An ARS scientist is studying the jumbled genetics of Echinacea, the coneflower known for its blossoms-and its potential for treating infections, inflammation, and other human ailments. photo: David Cappaert, MSU

Only a few Echinacea species are currently cultivated as botanical remedies, and plant breeders would like to know whether other types also possess commercially useful traits. ARS horticulturist Mark Widrlechner, who works at the ARS North Central Regional Plant Introduction Station (NCRPIS) in Ames, Iowa, is partnering in research to find out how many distinct Echinacea species exist. Previous studies have put the number between four and nine species, depending on classification criteria.

Working with Iowa State University scientists, Widrlechner selected 40 diverse Echinacea populations for DNA analysis from the many populations conserved at the NCRPIS. Most of these Echinacea populations were found to have a remarkable range of genetic diversity.
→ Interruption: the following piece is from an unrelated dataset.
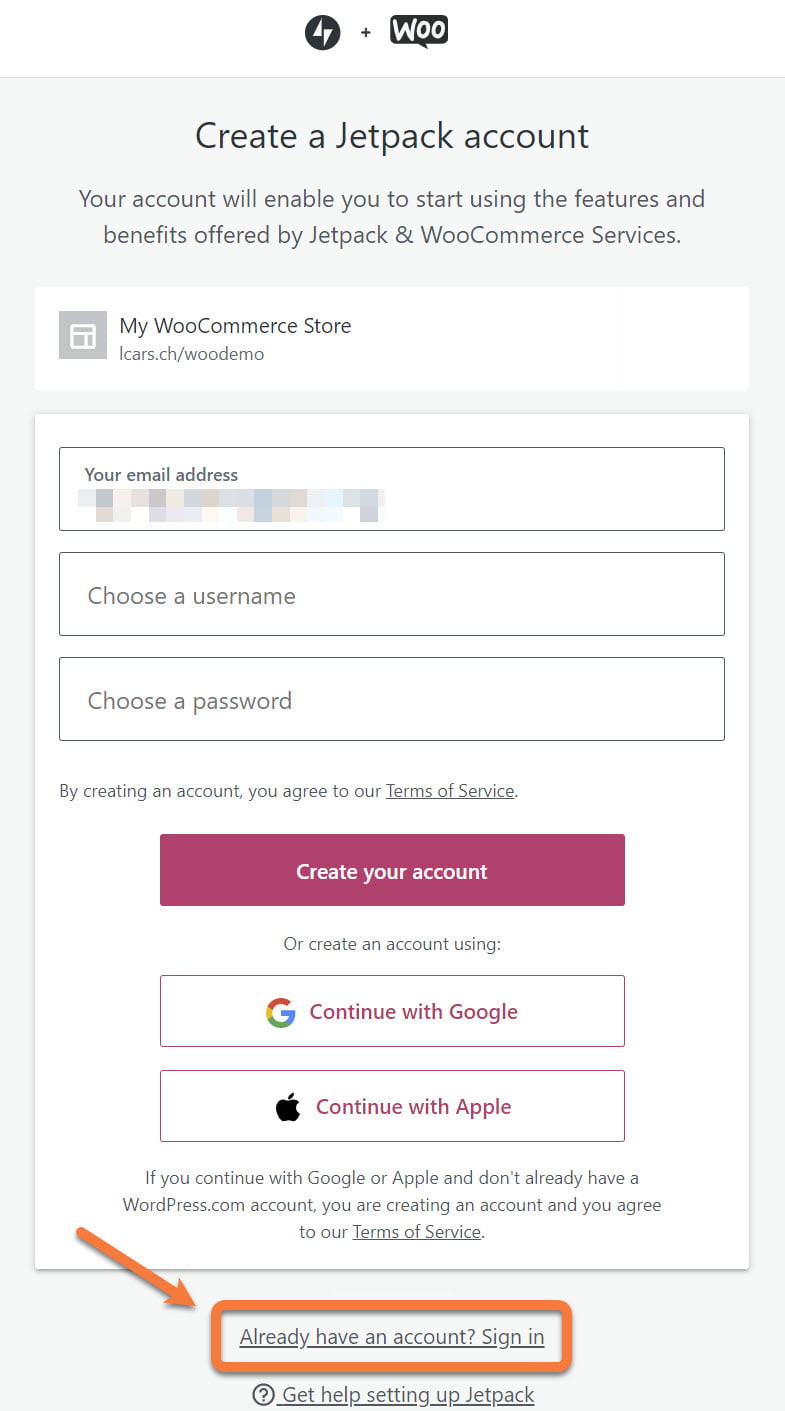Click the question mark help icon at the bottom
785x1411 pixels.
pos(262,1395)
DNA analysis suggested that when much of North America was covered with glaciers, Echinacea found southern refuges on both sides of the Mississippi River. But when the glaciers receded after thousands of years, the groups came together as they moved northward and began to hybridize, which might have blurred previous genetic distinctions.

The research team also analyzed the same populations for chemical differences in root metabolites. These metabolites, which are often essential for survival and propagation, can vary widely among species and may have benefits for human health.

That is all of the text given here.